Twenty years after the start of this development, Peter’s main focus remains his job, and there are no plans to retire: “I still like it and I can’t play golf, so what would- I else?” he asks.
Sadly, he is now without his beloved Teresa, who passed away last year. Even when a stroke left her confined to a wheelchair, Peter continued to bring her to work with him at BHP’s offices in Darlington, Faverdale.
It was Teresa who sparked her interest in racehorse ownership, first with the late Alan Swinbank, and now with Michael Dods. He currently has two horses in training, a five-year-old winner named Jomont and an unraced two-year-old named Baroque Prince.
If Peter was a racehorse, he would definitely be considered a stayer rather than a sprinter, given his long track record. He is proud to have acted on behalf of several farming families for decades. In one case, his service spanned four generations of one family, while others spanned three generations.
In a recent case handled by Peter, he found that the company had acted continuously for a family since they bought their farm in 1923, so that the association is approaching a century of service.
Meanwhile, BHP is looking to grow Peter’s team, as well as other parts of the business, and he wants to play his full part in building the next generation of trusted lawyers.
“More and more, when we recruit, we are looking for friendly people, good communicators, who will know how to get along with clients and give them confidence,” he says.
BHP Law, which has offices in Darlington, Durham, Stockton, Newcastle and Tynemouth, recently added three highly experienced lawyers – Janet Ford, Rachel Alder and Tracy Farman – to its team and the recruitment campaign continues as the business is growing.
The company also strongly believes in growing its own talent and Jemma Ebdon is a prime example of this. Jemma joined in 2010 as Peter’s personal assistant but, with his encouragement, she joined the transfer of ownership team. She then embarked on a five-year training program to become a licensed transfer agent, with BHP Law funding the course. She was promoted to team leader of the 18-person property transfer department and became the firm’s 11th associate earlier this year.

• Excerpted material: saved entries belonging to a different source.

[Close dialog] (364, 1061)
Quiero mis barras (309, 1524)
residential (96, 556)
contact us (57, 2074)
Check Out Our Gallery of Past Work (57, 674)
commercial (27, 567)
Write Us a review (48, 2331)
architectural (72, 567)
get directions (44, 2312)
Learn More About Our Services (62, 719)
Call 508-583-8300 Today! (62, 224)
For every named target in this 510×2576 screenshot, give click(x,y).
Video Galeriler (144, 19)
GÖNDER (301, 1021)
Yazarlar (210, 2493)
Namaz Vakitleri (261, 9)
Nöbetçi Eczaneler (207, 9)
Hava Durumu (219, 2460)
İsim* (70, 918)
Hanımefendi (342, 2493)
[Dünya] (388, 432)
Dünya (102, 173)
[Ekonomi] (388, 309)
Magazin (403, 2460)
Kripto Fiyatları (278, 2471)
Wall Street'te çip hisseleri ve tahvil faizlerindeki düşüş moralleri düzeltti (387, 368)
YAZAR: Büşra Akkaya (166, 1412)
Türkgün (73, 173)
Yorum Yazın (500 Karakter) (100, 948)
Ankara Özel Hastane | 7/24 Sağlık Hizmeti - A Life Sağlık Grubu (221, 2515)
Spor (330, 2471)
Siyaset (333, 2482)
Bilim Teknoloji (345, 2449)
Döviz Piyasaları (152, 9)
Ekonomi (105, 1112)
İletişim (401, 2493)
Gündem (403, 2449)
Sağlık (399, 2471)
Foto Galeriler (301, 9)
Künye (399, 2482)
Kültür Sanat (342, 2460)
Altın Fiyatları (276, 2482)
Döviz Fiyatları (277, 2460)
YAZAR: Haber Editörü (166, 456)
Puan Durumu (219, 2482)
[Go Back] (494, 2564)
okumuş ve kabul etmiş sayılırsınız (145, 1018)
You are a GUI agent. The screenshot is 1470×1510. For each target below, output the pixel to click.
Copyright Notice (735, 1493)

Natalie Bell, from Weardale, joined Peter’s team as an associate solicitor last June and is relishing the opportunity.
“I love being part of such an established company and having someone like Peter, with a wealth of experience, to learn from. There’s a real team spirit here that I really appreciate,” she says.
Sharon Tideswell, Peter’s personal assistant for over five years, adds: “Business is such an integral part of Peter’s life and the relationships he has built are often not just with one person but with entire families, and that is priceless.
And yet Peter remains self-effacing, insisting he is ‘just a cog in the wheel’ – and predicts ‘a very positive future’ for a company whose roots date back to the 1800s.
“I am extremely proud that BHP Law has not only survived this long, but is employing over 100 people and expanding both its workforce and services. It hasn’t always been easy – especially after the global financial crash of 2008 – but we got through it and are growing again.
“If we have survived, it is thanks to these very strong relationships with key customers, and there is now a very good springboard for the future. My job now is to instill these traditional values in young people in the company, while evolving and adapting to new ways of working. »
It’s very clear that Peter Blackett is far from ready to close his case just yet.